• WORK TO COMPLETE:
(a) Decide whether each statement below agrees with the blood pressure passage: (i) About one-third of elderly Americans are hypotensive. (ii) White coat hypertension is currently considered harmless. (iii) Orthostatic hypotension develops when blood that should go to the heart pools in the extremities. For each, answer yes or no and quote the deciding words of the passage.
(b) Reproduce the part of the blood pressure passage starting with "Taking blood pressure in" and going on through "later in life.".
(c) Proceed with the blood pressure passage from the point where it stops.

• SOURCE DOCUMENT:
***
Patients who have high blood pressure should monitor it regularly,2,8 and pharmacy technicians are well-placed to reassure them. For instance, when patients pick up medication for high blood pressure, pharmacy technicians can encourage home health monitoring by asking, “Are you taking your blood pressure regularly?”

Hypotension

Occasionally, patients will present with the opposite problem—low blood pressure or hypotension. Approximately one-third of elderly Americans are hypotensive.3 People diagnosed with Parkinson’s disease, stroke, transient ischemic attacks, myocardial infarction, electrocardiogram (EKG) abnormalities, and Alzheimer’s disease are at increased risk.3 Hypotension can be caused by numerous medications. A common type of drug-induced low blood pressure is orthostatic hypotension (OH), a low blood pressure that makes patients dizzy when rising from a lying or sitting position to a standing one.3 Patients develop OH if blood that should be routed to the heart pools in their extremities instead. Drugs that often cause OH include diuretics, antihypertensives, monoamine oxidase inhibitors, tricyclic antidepressants, levodopa, dopamine, selegiline, barbiturates, and alcohol.Hypotension can cause dizziness, weakness, fainting and a risk of injury from falls.

Blood Pressure Monitors

Home blood pressure monitors (also referred to as sphygmomanometers, blood pressure meters, or blood pressure gauges) allow patients to track their blood pressure without visiting a health care professional. Taking blood pressure readings at home allows patients to monitor blood pressure in a familiar setting, determine if medication is working, and catch changes in blood pressure early.9

Taking blood pressure in a familiar setting is important. Some patients have elevated blood pressure readings when they visit the doctor for myriad reasons. This is commonly referred to as white coat hypertension (WCH). WCH used to be considered harmless, but recent studies show that many patients often have unidentified elevated blood pressure at times other than medical office visits, making them susceptible to cardiovascular disease as they age.10 Consequently, monitoring in the home may help patients identify extreme blood pressure early, thereby reducing health problems that might occur later in life.
***
• EXTRACTED DATA:
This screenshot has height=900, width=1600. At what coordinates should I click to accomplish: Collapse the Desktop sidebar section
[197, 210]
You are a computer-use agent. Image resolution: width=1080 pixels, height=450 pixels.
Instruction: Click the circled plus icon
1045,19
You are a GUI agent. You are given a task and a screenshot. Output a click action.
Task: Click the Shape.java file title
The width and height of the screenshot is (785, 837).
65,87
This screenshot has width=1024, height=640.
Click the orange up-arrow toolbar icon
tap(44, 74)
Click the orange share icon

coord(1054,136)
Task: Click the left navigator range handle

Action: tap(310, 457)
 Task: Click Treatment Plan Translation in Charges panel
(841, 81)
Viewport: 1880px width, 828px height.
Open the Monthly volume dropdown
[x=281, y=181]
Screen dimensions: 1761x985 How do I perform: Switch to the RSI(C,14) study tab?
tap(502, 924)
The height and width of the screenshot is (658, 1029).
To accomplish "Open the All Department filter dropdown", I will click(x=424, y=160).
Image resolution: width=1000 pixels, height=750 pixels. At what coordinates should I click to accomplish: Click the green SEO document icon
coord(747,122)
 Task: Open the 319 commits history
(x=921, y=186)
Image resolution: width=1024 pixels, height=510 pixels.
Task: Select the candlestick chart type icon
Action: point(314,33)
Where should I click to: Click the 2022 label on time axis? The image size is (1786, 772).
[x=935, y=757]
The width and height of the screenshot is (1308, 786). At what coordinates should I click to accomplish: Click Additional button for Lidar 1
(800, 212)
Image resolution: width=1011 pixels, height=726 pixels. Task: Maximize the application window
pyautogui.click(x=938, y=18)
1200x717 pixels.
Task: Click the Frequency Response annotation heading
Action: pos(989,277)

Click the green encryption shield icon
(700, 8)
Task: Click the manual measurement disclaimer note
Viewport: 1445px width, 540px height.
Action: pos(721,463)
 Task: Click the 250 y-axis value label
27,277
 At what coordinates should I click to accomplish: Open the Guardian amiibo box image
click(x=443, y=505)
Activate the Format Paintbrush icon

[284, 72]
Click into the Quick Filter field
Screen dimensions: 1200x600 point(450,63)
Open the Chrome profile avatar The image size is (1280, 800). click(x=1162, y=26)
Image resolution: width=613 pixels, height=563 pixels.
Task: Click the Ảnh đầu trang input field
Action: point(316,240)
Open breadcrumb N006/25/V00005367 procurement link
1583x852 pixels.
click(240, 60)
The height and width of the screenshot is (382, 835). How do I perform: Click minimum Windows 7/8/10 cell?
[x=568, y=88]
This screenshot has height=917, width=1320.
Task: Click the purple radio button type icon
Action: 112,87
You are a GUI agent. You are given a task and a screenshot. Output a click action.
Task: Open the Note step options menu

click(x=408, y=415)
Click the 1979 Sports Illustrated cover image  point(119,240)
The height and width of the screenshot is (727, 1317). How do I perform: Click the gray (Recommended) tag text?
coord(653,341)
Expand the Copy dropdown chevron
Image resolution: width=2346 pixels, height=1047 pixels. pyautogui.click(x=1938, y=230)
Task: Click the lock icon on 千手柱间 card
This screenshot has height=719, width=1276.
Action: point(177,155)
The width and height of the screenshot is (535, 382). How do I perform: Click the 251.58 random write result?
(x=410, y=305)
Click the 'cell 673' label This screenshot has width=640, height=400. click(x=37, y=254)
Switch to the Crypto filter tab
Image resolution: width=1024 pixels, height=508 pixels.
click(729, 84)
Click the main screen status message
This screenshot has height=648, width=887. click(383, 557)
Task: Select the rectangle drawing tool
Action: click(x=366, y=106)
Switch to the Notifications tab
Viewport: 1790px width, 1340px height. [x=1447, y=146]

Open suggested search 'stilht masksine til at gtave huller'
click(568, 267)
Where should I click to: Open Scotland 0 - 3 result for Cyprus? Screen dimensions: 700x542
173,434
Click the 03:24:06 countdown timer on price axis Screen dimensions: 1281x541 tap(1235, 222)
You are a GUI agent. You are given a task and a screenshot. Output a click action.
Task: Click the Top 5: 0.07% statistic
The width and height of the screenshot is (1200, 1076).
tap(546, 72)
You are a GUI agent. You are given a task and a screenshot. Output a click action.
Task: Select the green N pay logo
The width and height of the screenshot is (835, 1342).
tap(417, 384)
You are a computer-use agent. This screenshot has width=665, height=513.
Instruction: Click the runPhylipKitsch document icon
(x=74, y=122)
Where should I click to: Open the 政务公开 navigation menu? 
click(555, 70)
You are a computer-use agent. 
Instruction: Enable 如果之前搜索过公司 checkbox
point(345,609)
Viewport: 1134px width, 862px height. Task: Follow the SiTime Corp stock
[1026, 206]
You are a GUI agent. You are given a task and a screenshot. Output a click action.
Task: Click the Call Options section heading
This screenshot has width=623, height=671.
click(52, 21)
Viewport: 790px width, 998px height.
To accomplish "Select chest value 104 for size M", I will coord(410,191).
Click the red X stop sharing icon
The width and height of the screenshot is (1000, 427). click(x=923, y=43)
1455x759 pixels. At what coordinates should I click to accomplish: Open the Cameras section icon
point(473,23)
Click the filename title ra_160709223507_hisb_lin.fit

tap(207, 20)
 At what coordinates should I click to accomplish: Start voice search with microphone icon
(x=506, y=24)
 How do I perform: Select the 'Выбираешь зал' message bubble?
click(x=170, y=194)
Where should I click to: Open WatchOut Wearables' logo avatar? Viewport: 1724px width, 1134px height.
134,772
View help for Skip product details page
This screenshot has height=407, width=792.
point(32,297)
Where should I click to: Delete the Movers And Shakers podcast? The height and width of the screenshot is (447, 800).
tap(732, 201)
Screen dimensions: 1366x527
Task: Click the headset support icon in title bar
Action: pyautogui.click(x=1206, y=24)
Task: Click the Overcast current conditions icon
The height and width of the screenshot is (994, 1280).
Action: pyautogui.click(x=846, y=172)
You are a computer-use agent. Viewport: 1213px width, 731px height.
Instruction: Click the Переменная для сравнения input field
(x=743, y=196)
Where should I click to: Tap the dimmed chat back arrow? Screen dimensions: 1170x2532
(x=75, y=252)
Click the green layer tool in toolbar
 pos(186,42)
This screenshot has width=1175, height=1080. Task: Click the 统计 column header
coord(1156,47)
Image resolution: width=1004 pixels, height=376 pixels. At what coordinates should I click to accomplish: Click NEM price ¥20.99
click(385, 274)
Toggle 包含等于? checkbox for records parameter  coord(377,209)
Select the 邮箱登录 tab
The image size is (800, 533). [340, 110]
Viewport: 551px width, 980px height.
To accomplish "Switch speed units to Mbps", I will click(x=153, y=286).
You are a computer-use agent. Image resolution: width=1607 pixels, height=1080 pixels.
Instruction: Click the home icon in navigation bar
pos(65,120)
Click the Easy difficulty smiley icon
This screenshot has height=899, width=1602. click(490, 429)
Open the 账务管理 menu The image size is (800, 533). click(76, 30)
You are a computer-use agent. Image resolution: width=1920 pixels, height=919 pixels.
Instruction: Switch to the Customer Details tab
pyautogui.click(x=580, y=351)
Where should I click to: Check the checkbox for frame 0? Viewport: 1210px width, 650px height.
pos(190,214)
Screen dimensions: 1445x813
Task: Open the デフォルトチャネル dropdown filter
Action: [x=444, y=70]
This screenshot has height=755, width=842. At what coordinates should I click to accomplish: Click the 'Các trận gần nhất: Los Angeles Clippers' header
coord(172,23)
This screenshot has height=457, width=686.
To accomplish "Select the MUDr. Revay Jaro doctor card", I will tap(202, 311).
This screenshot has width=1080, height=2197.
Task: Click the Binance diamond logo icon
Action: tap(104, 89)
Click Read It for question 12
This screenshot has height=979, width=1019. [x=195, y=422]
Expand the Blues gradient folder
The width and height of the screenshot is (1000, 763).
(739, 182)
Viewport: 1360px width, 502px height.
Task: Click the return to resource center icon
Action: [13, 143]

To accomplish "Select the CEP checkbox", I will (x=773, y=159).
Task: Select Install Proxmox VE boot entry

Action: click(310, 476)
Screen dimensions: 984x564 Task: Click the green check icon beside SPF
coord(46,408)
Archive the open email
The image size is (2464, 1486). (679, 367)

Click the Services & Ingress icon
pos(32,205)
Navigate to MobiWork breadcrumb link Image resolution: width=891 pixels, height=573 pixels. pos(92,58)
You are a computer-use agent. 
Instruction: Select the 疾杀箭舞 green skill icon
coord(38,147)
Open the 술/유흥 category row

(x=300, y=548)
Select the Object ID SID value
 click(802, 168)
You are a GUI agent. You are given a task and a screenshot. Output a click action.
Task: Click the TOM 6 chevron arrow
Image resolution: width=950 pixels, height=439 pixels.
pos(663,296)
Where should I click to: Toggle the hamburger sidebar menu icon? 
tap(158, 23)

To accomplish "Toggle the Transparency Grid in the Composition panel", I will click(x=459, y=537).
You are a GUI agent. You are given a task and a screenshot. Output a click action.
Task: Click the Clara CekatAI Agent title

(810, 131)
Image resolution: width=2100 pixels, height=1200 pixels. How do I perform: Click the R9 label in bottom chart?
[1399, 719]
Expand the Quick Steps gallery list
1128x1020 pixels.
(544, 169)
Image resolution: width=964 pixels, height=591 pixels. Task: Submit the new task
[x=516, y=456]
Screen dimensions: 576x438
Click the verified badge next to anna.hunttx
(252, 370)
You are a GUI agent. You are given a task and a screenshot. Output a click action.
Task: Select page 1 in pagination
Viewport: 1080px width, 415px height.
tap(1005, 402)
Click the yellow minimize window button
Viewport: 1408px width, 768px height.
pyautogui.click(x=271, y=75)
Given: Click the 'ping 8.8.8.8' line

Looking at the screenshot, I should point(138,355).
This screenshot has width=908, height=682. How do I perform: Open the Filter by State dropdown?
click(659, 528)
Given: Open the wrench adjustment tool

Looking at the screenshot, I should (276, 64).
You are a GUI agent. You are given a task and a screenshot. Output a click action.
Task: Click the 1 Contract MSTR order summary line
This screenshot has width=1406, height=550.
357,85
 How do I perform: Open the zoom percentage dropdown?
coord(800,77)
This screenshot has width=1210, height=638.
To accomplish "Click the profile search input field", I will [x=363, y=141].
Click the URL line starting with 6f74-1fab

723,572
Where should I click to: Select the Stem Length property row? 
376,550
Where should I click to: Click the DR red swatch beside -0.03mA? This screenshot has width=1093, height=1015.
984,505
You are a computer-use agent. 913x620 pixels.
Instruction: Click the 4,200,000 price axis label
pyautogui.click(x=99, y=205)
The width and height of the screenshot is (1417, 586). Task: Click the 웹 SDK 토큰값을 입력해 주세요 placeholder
***
• EXPECTED RESULTS:
(a)
(i) Yes: "Approximately one-third of elderly Americans are hypotensive."
(ii) No: "WCH used to be considered harmless, but recent studies show that many patients often have unidentified elevated blood pressure at times other than medical office visits"
(iii) Yes: "Patients develop OH if blood that should be routed to the heart pools in their extremities instead."

(b)
Taking blood pressure in a familiar setting is important. Some patients have elevated blood pressure readings when they visit the doctor for myriad reasons. This is commonly referred to as white coat hypertension (WCH). WCH used to be considered harmless, but recent studies show that many patients often have unidentified elevated blood pressure at times other than medical office visits, making them susceptible to cardiovascular disease as they age.10 Consequently, monitoring in the home may help patients identify extreme blood pressure early, thereby reducing health problems that might occur later in life.

(c)
Home health monitoring can prompt patients to contact a health care provider for an overall assessment or a medication adjustment if blood pressure rises and stays high.2 (Or it may prompt patients to visit an emergency room if the results are very high.) On the other hand, it can also alert to falling blood pressure. Patients who are actively losing weight or in the process of quitting smoking may identify falling blood pressure early; they may require less medication.2,5

Pharmacy technicians should ensure that patients know the precise way to apply their monitor; this includes how to open the kit, where to place the cuff, and how to sit during the test.11-13 Many blood pressure cuffs have a velcro fastener and they should be snug—but not tight—when closed around the arm. Patients need cuffs that fit their arms appropriately to ensure an accurate measurement, as an overly-tight cuff may give a false high reading and a loose cuff may not register a reading at all.12 Patients should not use monitors that are designed to measure blood pressure at one body part (eg, the wrist) on another body part (eg, the ankle).13

Monitors may give inaccurate readings if the batteries are too low.12,13 When reviewing a device, pharmacy technicians should remind patients to replace their monitor’s batteries when necessary. Most devices have a warning signal that indicates when batteries are low. It is good practice for the pharmacist or pharmacy technician to demonstrate how to replace batteries.

Understanding a monitor’s directions for use is critical.13 Depending on the monitor, patients may need to rest their arm on a table or ensure the monitor is level with the heart. If a patient places the monitor lower than specified, the blood pressure reading tends to be higher. For all monitors, patients should place their feet flat on the floor and remain still during measurement.12 Tobacco, caffeine, and exercise increase blood pressure for about 30 minutes, so it is a good idea to remind patients to avoid these measures before taking readings.12,13 When patients visit the pharmacy and mention blood pressure readings that are higher than normal, pharmacists and pharmacy technicians can ask the patient to bring in their home monitor to ensure improper technique is not the cause.

Hypertension, hypotension, and vision loss are diseases of aging. Some patients may experience difficulty seeing their monitor’s display. Glare and small print (less than 0.18 inches high, smaller than size 18 font) can make it hard to see the display clearly. High glare can decrease the contrast (darkness of the print relative to the background) by 90%.13 If a patient who has difficulty seeing is choosing a monitor, a monitor with a matte finish and large print display may be the best option. A number of monitors now work through Bluetooth technology and provide downloaded readings to mobile devices. This can be a convenient way to show healthcare providers blood pressure history.11,12

Recommending a Pharmacist Consult

Extremely high blood pressure is a medical emergency. If the patient has chest pain, severe indigestion, diaphoresis (sweating and clamminess), and/or confusion, call 911. The pharmacist needs to be involved promptly if a patient reports a blood pressure at or above 180/110 mmHg.14 While waiting for the pharmacist, talk to the patient and note all medication information (including over-the-counter medicines and herbals). Extreme blood pressure is especially serious for children and pregnant women.14 Also, patients who have had long-term high blood pressure may report low blood pressure. Pharmacy technicians should alert the pharmacist about these patients because the inappropriate use of medication may be responsible for their lower results.

DIABETES

Diabetes is a metabolic disorder in which patients have high blood glucose because15:

  • Their body’s insulin production is inadequate; or
  • Their cells do not respond properly to insulin; or
  • They suffer from inadequate insulin production and their cells respond poorly to insulin.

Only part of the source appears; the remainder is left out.